At $dayjob, the Nagios server runs on FreeBSD. Rather than porting Thruk to FreeBSD, we run it on a separate Linux VM (and just use the Debian package). However, that poses some problems with backend availability.
The MK Livestatus documentation suggests using xinetd and gives an example. However, the FreeBSD server in question runs stock inetd, and I didn’t want to change it. Further, the stock inetd causes a new process to be spawned with each query. This results in occasional backend timeout issues on even a lightly-loaded Thruk installation.
So, instead of using [x]inetd, I went with socat. The config was pretty simple after installing from ports:
/etc/rc.conf:
socat_enable="YES"
socat_flags="TCP4-LISTEN:6557,fork,reuseaddr UNIX-CONNECT:/var/spool/nagios/rw/live"
The new socat method is more efficient and reliable that using inetd to spawn a new process for every socket connection.
Since Thruk is happy connecting with a network socket, I didn’t bother recreating the FreeBSD Nagios’s server’s domain socket over to the Linux Thruk server.
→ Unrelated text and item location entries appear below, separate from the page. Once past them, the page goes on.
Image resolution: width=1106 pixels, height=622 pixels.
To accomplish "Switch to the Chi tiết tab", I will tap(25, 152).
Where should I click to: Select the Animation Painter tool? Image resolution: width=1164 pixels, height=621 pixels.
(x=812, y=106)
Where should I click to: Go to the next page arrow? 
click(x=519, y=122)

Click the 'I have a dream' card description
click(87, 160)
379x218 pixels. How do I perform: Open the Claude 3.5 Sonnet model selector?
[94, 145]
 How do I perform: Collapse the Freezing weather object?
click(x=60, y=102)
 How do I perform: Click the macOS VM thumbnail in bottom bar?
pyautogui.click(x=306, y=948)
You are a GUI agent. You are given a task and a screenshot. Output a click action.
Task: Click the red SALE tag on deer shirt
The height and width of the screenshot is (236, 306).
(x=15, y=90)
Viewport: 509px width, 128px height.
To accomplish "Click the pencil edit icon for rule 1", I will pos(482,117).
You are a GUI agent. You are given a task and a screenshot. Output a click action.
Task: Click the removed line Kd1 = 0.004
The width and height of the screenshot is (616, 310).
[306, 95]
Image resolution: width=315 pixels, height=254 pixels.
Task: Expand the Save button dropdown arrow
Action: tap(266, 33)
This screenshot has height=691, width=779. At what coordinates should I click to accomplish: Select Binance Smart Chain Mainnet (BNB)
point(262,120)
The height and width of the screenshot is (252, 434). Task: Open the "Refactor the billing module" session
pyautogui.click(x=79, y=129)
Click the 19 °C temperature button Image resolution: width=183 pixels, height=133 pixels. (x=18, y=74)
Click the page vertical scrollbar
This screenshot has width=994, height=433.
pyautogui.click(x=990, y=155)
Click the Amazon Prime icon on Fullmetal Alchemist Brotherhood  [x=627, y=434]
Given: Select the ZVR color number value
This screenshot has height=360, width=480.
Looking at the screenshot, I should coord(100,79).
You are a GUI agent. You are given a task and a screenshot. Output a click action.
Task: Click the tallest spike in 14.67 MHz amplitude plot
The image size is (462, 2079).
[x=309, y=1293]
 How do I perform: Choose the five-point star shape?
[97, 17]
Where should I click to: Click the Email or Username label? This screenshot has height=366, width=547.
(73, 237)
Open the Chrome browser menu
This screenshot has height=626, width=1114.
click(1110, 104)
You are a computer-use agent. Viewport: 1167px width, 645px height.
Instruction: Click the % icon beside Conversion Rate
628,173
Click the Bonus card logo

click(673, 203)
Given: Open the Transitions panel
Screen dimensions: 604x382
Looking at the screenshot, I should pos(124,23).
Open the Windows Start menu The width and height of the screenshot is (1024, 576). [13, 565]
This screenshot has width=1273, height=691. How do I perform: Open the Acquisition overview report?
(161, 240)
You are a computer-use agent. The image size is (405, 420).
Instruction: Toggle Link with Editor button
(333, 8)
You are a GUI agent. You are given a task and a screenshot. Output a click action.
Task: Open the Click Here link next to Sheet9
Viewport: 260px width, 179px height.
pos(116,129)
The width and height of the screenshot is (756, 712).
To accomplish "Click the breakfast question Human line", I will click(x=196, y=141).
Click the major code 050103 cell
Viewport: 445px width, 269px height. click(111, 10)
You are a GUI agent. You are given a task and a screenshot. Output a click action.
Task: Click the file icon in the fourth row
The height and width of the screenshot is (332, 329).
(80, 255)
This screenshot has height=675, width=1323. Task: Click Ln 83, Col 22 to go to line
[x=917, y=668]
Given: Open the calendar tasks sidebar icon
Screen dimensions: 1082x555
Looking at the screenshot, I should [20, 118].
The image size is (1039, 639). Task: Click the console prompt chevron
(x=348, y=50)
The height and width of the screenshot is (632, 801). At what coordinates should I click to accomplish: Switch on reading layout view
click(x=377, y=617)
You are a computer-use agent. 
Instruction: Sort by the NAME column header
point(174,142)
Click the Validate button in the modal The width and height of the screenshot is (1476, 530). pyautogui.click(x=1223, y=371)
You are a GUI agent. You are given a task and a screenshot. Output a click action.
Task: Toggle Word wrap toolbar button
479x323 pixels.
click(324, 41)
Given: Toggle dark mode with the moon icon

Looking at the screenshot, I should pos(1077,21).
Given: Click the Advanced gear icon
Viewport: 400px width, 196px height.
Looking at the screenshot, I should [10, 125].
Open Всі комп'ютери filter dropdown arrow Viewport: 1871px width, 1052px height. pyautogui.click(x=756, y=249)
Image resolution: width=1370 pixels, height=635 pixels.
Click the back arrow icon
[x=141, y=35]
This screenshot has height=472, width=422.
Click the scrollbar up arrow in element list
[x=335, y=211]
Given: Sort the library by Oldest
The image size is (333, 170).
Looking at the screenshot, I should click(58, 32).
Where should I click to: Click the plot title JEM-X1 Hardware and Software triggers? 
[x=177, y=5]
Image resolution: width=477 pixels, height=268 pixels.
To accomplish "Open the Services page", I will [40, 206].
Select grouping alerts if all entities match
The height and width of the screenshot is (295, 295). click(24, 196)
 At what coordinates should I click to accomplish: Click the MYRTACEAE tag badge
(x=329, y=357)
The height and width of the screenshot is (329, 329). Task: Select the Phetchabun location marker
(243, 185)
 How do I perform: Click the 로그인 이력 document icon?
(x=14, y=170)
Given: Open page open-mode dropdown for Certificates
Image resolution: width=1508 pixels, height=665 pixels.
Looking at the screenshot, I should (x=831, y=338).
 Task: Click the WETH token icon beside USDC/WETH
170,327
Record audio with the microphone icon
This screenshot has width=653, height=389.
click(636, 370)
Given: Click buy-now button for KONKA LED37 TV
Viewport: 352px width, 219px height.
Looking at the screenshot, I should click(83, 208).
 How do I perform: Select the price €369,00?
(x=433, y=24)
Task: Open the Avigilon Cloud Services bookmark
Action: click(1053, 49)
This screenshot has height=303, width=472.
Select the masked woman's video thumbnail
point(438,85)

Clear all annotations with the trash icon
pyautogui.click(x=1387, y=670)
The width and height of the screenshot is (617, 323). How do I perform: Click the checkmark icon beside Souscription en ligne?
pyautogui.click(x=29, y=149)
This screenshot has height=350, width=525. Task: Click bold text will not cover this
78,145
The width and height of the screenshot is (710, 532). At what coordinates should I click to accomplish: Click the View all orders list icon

However, doing so would simply have been a matter of using another socat configuration on the side of the Thruk server. i.e.
socat UNIX-LISTEN:/var/lib/thruk/live,fork,user=www-data,group=www-data TCP:[$NAGIOS_SERVER_IP]:6557
If I wanted too, I could even use socat’s SSL encryption over the wire to protect the contents of the livestatus shell.